On se calme. Depuis la publication d’un ballon d’essai sur la Charte des valeurs, l’opinion publique s’enflamme. Pourtant, on le sait, s’il y a un sujet qui doit être traité avec soin, c’est bien celui de la neutralité de l’État. Si le débat sur les accommodements s’était enflammé en 2007, le ton s’était apaisé durant les travaux de la commission Bouchard-Taylor. La façon de faire a d’ailleurs été citée comme modèle dans le monde.

Malheureusement, c’est bien mal parti. En lançant un ballon pour tester une approche, le gouvernement a manqué l’occasion d’introduire sa proposition en faisant preuve de pédagogie. Définir la neutralité de l’État n’est pas une mince tâche, particulièrement en contexte de gouvernement minoritaire. Ce dossier exige du doigté et un dosage difficile à trouver.

La sortie de Bernard Drainville, à l’entrée du conseil des ministres hier, aurait dû être faite avant. Car son éclairage est nécessaire pour comprendre la démarche qu’il souhaite amorcer. Le ton utilisé par le ministre ne reflète pas le débat qui a prévalu au cours des derniers jours. Il parle d’un équilibre qui respecte les droits et les valeurs. Il dit être à la recherche du plus large consensus, tant dans la population qu’au parlement. Mais c’est bien mal parti. Il aura fort à faire pour rectifier le tir, pour modifier la première impression qu’a laissée la fuite du début de semaine.

Cinq ans après la publication du rapport Bouchard-Taylor, le commissaire Gérard Bouchard se disait déçu de constater que bien peu de choses avaient changé. Parmi ses 37 recommandations, bien peu ont été mises en application. Il souhaitait, entre autres, un livre blanc sur la laïcité, la promotion de l’interculturalisme et une meilleure intégration des immigrants.

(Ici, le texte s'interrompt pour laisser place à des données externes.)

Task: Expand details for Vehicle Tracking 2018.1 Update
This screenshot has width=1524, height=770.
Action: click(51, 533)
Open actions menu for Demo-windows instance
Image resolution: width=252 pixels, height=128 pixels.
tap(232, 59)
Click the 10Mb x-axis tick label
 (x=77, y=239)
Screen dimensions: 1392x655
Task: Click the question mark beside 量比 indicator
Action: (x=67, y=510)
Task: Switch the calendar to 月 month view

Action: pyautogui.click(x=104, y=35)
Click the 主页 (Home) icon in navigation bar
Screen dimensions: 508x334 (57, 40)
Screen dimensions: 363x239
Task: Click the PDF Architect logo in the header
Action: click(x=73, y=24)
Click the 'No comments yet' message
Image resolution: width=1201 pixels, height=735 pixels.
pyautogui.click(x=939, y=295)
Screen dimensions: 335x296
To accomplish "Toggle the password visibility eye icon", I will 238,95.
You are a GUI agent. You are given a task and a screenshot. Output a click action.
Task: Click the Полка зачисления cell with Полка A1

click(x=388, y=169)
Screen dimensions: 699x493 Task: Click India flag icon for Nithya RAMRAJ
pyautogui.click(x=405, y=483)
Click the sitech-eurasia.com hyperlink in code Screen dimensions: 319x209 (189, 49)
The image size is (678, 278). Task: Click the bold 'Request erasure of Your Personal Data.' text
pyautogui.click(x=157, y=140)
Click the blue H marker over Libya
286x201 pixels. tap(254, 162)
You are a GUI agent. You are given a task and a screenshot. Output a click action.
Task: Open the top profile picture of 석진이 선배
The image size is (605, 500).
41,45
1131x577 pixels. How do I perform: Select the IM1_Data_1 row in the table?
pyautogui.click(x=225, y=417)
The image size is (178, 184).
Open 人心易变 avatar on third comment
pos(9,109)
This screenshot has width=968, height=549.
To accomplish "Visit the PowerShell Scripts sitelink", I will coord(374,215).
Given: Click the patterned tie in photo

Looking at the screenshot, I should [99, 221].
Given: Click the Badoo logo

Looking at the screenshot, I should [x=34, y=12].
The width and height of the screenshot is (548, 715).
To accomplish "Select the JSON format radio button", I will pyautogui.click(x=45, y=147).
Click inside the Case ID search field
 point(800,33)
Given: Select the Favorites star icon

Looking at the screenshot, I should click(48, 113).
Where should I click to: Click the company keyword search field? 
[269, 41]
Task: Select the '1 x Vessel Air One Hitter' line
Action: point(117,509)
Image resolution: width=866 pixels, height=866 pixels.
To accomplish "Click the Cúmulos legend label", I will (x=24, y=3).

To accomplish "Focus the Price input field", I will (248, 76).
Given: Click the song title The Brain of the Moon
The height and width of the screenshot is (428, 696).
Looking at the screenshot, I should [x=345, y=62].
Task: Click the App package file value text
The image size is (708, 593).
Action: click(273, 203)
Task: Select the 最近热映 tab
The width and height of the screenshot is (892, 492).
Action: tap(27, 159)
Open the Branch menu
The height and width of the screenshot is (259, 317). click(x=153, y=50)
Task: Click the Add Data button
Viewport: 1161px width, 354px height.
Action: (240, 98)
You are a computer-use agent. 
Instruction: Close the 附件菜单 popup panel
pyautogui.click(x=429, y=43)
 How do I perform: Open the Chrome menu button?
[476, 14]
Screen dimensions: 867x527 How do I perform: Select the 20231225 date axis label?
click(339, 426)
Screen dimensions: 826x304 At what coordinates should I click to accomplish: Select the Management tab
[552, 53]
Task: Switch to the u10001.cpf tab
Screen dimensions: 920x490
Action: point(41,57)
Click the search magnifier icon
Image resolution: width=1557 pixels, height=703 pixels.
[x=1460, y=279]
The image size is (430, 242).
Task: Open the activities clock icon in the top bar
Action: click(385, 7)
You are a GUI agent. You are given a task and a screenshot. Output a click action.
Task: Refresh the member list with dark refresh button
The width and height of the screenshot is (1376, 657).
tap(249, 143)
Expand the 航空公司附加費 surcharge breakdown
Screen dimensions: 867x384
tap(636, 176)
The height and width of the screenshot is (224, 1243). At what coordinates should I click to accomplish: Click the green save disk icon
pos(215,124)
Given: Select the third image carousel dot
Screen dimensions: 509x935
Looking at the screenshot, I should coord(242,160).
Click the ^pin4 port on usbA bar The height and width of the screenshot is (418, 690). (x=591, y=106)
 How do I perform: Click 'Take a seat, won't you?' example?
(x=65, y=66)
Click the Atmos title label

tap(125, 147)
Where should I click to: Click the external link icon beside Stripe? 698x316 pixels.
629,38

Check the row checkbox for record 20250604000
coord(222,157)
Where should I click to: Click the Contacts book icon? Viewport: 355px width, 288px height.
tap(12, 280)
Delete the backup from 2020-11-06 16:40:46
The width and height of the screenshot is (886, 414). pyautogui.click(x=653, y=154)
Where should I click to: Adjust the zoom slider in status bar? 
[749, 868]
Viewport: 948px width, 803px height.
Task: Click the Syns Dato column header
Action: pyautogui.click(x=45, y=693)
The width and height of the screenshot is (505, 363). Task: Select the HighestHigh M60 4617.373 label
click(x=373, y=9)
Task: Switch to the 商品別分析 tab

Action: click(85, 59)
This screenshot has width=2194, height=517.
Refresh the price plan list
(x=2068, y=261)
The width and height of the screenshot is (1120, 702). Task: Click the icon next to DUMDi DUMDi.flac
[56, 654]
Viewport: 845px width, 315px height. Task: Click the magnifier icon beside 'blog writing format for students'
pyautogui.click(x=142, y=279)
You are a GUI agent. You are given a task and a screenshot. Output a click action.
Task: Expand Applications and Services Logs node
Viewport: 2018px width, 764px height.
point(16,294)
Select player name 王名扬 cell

Sans nécessairement poursuivre les mêmes objectifs, les Québécois aussi sont restés sur leur appétit. Dans un sondage publié le printemps dernier, 75 % de la population souhaitait voir un encadrement afin qu’une meilleure cohésion sociale soit assurée.

Depuis Bouchard-Taylor, des gestes ont bien été posés. Le parlement a voté à l’unanimité pour le projet de loi 63 qui visait à modifier le préambule de la Charte afin de garantir également aux femmes et aux hommes les droits et libertés. Le gouvernement Charest a aussi déposé le projet de loi numéro 94 pour établir de nouvelles balises afin d’encadrer les demandes d’accommodement, sans pourtant jamais le faire adopter.

Si le gouvernement du Parti québécois veut faire avancer le débat, il doit pouvoir y faire face sans partisanerie. La sensibilité du sujet, comme le statut minoritaire du gouvernement, exige que l’on traite le sujet avec soin. Bernard Drainville aura maintenant la difficile tâche de corriger le tir.